Quoi qu’il en soit, ce réchauffement est accompagné d’un appauvrissement invraisemblable de la biodiversité, de la destruction des forêts primaires et de catastrophes naturelles toujours plus violentes et nombreuses. Mieux vaut détruire les insectes pour sauver les betteraves que de dédommager les agriculteurs ou envisager un autre type d’agriculture. La responsabilité de l’homme ici n’est pas discutable.

La crise écologique n’est pas affaire de petites fleurs. Elle a des conséquences économiques et sociales gravissimes. L’augmentation du niveau des océans contraint des millions de personnes à la migration. Le niveau de vie élevé d’un pourcentage réduit d’entre nous contraint la majorité à une précarité toujours plus grande. La crise sanitaire ne fait qu’accélérer ce processus. « Tout est lié » de sorte que lorsque la planète se meurt, c’est l’humanité, à commencer par les plus pauvres, qui agonise. Et si nous ne nous sentons pas concernés, c’est sans doute parce que nous vivons de ce que les autres crèvent. « C’est de l’enfer des pauvres qu’est fait le paradis des riches. » (V. Hugo, L’homme qui rit)

Voilà, nous sommes en pleine politique au nom de la foi. Pourrons-nous nous taire au nom de l’évangile ? Comment notre vie dans l’Esprit ne serait-elle pas concernée par ces inégalités et conditions inhumaines ? Si notre foi est en dehors de tout cela, elle n’a plus aucun sens, et notre présence ici n’est que simagrée et hypocrisie.

Pousser la majorité de la population mondiale dans une précarité toujours plus grande, non seulement dans les anciennes colonies, mais dans les banlieues et jusque dans nos villages, c’est semer la guerre. Il est hors de question de justifier quelque violence que ce soit. Mais il faut reconnaître que la première violence est souvent celle des injustices et inégalités.

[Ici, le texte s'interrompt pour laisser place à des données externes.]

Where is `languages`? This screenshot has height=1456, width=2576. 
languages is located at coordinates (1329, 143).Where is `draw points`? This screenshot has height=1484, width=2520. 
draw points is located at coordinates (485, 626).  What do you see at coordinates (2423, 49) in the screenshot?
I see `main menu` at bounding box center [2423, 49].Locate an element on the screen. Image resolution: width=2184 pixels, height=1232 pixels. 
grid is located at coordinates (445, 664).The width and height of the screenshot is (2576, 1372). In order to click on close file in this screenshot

Crise écologique, crise sociale et économique, crise politique et internationale, crise migratoire, « tout est lié ». Rendre à César ce qui est sien, ce n’est surtout pas se réfugier dans la prière en espérant que les catastrophes nous épargneront quitte à tomber chez le voisin. Rendre à César ce qui lui revient, c’est se faire disponible à l’Esprit pour être artisans de paix, du respect mutuel, du partage, de la dignité des conditions de vie.

 

 

 

Ton serviteur Jésus a compris que ton amour dépassait toutes les limites, de religion, de genre et de statut social. Donne à ton Eglise d’avancer libre sur les chemins de l’amitié entre les peuples, au service de tous.

Ton serviteur Jésus renvoyait les politiques et les citoyens à leurs responsabilités. Que chacun, aujourd’hui, invente les chemins pour vivre ensemble et vaincre les haines. Nous te prions pour toutes les victimes de la haine.

Ton serviteur Jésus est mort pour que ton nom ne soit jamais instrumentalisé et qu’ainsi il soit sanctifié, lié seulement à la dignité de chacun. Que notre communauté témoigne de ta sainteté et de la dignité de tout homme.